Tasks:
• a. Translate this sentence from the passage on the Northern Pacific seastar into Spanish: "In Australian waters, spawning occurs between July and October, and the female seastar can carry 10 to 25 million eggs."
• b. Pick up the passage on the Northern Pacific seastar after its last sentence and carry it forward.

Excerpt provided:
It then spread northwards, and was detected in Port Philip Bay, Victoria, where it was observed to reach up to 12 million individuals over a two-year span, and is now considered established there. It has also been seen in San Remo, Anderson Inlet, Waratah Bay, Tidal River and the Gippsland Lakes area, but measures are being taken to ensure that they do not get established in these areas.

In Australian waters, spawning occurs between July and October, and the female seastar can carry 10 to 25 million eggs. It is a voracious predator, consuming bivalves, gastropod molluscs, barnacles, crustaceans, sea worms, echinoderms, ascidians, sea urchins, sea squirts and other seastars, including those of its own species if other supplies are exhausted. Its preferred foods are clams, mussels and scallops, but will also eat dead fish and fish waste.

Although the species prefers shallow, sheltered areas, it has also been observed in other habitats, including on rocky reefs and bedrock, and, in its native range around Japan, at depths of up to 200 m.

==Impact==
The Northern Pacific seastar is considered a serious pest of native marine organisms in Australia, and is a major factor in the decline of the critically endangered spotted handfish. It preys on the handfish eggs, and/or on the sea squirts (ascidians) that help to form the substrate that the fish spawn on. It is also considered a mariculture pest, as it settles on the lines used to grow scallops, mussels and oysters, as well as salmon cages.

Information given:
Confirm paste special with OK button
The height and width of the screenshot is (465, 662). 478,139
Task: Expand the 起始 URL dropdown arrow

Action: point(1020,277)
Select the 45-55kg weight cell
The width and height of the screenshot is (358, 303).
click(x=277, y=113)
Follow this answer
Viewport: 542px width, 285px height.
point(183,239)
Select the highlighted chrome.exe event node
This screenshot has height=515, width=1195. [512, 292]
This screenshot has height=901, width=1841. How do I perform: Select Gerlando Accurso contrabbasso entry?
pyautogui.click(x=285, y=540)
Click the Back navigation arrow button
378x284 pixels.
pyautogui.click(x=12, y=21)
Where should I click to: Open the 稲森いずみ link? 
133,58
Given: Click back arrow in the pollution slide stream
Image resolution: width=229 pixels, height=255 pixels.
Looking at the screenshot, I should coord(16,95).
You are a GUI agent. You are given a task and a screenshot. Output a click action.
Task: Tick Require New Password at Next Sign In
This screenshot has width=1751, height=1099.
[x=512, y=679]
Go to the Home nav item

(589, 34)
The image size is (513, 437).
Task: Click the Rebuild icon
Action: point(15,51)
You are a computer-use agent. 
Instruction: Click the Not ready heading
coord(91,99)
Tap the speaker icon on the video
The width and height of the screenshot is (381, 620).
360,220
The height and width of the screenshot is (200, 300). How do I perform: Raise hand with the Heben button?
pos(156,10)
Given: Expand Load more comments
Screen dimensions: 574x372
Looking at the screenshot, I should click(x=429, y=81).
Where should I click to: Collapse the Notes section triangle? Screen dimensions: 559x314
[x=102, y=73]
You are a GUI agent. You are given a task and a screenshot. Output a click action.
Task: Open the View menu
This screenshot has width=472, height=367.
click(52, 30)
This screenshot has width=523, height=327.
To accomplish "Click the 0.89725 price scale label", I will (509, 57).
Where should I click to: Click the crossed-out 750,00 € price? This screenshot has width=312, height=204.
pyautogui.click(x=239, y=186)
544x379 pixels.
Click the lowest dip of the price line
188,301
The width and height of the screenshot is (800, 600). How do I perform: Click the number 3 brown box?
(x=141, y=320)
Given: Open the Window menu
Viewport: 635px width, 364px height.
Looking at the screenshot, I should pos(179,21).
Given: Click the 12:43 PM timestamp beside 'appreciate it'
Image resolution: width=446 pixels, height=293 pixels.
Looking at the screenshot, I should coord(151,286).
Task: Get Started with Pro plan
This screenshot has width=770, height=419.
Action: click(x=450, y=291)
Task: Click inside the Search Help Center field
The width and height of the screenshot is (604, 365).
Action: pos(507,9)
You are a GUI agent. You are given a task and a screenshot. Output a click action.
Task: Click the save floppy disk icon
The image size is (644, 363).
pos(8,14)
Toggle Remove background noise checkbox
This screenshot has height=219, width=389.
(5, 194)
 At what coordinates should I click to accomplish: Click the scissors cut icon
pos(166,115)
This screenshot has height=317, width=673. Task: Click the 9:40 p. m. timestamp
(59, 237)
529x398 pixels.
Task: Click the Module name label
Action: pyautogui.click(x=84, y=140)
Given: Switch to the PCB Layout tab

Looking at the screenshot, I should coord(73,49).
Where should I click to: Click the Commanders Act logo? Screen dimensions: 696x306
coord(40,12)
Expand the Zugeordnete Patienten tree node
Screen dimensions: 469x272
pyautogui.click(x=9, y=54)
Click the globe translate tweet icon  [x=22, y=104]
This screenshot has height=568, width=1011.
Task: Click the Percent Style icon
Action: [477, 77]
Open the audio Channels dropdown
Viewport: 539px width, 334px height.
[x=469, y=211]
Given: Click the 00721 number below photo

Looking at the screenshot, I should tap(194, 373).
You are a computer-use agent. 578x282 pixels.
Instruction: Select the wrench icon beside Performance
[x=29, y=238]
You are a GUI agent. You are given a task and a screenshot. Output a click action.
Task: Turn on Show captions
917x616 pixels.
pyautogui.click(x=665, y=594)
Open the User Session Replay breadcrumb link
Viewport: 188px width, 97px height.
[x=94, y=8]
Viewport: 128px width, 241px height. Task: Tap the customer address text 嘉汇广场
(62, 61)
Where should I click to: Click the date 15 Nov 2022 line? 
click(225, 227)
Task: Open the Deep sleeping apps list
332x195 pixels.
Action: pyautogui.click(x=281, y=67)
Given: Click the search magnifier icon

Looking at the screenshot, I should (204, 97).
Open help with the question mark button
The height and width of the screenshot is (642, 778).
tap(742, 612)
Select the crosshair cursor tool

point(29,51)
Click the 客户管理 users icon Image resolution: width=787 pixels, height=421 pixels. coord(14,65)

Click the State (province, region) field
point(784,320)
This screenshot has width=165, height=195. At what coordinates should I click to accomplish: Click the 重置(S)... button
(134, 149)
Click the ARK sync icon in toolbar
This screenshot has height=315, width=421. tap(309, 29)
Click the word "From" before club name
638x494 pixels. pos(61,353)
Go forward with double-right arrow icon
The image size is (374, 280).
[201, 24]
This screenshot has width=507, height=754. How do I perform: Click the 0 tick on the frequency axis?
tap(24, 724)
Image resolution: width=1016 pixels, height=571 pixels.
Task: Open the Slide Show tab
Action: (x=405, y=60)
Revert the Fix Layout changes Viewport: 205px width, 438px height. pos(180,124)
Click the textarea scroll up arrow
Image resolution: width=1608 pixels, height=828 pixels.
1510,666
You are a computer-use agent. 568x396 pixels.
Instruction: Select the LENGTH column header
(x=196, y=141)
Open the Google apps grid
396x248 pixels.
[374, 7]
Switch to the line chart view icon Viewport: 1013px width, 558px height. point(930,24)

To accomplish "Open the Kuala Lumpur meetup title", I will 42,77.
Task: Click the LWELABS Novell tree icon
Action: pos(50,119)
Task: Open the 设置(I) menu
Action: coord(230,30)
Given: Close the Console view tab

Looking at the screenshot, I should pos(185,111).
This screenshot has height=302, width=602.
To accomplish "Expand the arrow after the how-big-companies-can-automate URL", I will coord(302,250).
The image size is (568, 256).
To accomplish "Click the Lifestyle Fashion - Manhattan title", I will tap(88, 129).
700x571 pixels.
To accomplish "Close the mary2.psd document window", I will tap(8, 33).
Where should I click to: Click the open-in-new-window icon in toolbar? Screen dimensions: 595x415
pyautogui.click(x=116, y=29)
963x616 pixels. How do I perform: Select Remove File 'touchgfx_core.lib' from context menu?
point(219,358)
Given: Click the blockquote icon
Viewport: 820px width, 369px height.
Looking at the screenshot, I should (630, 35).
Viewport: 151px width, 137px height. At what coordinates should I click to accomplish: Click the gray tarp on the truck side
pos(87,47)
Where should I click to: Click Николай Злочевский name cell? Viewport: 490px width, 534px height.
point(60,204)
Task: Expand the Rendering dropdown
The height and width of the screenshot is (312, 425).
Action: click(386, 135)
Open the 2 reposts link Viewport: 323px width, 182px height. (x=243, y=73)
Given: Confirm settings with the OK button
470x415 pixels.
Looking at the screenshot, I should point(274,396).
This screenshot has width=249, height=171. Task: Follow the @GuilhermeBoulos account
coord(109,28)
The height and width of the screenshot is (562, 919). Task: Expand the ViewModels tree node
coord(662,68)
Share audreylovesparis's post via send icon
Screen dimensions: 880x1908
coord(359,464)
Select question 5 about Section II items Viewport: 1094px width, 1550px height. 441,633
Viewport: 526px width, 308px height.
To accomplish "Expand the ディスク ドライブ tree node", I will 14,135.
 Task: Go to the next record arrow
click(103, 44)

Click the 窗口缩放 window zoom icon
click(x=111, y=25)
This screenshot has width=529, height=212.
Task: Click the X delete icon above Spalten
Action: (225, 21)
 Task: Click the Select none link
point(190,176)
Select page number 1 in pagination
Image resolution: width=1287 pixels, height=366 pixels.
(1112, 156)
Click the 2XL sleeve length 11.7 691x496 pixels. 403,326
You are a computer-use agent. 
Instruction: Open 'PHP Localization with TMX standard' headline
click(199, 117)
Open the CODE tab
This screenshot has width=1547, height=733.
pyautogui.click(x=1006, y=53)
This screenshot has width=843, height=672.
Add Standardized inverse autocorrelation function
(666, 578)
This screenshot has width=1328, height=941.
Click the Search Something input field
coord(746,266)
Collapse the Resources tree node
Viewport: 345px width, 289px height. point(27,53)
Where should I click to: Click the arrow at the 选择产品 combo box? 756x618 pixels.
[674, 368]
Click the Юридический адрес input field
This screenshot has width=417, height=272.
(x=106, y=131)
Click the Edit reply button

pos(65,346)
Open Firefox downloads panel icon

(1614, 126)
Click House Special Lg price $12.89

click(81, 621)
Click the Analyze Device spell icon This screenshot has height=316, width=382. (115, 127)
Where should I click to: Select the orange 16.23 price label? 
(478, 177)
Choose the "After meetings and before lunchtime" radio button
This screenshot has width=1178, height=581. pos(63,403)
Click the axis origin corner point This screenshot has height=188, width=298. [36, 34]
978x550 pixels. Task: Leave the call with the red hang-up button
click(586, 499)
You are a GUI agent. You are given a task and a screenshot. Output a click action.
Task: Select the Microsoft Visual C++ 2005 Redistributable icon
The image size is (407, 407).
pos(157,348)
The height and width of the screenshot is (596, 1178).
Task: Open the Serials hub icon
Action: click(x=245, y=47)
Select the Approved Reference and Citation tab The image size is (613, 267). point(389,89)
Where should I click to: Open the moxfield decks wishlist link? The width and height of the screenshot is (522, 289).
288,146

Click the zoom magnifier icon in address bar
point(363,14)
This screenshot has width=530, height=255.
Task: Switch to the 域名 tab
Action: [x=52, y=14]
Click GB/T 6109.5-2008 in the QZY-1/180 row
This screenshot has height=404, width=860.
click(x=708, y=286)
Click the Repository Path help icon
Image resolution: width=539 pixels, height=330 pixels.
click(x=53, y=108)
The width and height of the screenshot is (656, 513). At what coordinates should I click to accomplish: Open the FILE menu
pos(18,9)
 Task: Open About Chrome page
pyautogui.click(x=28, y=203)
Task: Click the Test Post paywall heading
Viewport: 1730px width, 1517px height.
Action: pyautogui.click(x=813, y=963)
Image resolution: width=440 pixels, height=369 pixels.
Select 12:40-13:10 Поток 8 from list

Results in order:
• a. En aguas australianas, el desove se produce entre julio y octubre, y la hembra de la estrella de mar puede llevar entre 10 y 25 millones de huevos.

• b.
In 2005, a two-year study identified Asterias amurensis as "one of the ten most damaging potential domestic target species, based on overall impact potential (economic and environmental)", and as having a "reasonably high impact/or invasion potential".

==Management==
The species is listed on the National Introduced Marine Pest Coordinating System (NIMPIS), a website which provides information on "the biology, ecology and the distribution of marine pests either established or that pose a risk of future introduction to Australia".

A. amurensis is included in Australia’s Priority Marine Pest List, and in 2019 was listed as an Australian pest species of national priority, owing to its impacts on aquaculture, commercial shellfish industries and its impact on the critically endangered spotted handfish (Brachionichthys hirsutus).

The only native species observed to predate on this seastar in the wild in Australia is the native spider crab Leptomithrax gaimardii in the Derwent Estuary. However, laboratory studies showed predation smaller ones by Coscinasterias muricata. This has been viewed as a possible future method of biocontrol of newly-established populations in Victoria. Immersion in freshwater has been shown to kill the larvae, and this is a potential method of control, and commercial harvesting of the animal where populations are established has been mooted, but there are problems associated with this idea, including the lack of a market for the fertiliser produced from them. Other methods considered and/or tried have been dredging, the use of quicklime (calcium oxide) to poison them, netting, trapping and manual removal; however, none of these has proven successful and effective, for a range of reasons. Members of the public are encouraged to report sightings of the animal to the authorities.

Marine biologists hope that diseases or sterile seastars may be introduced in the future.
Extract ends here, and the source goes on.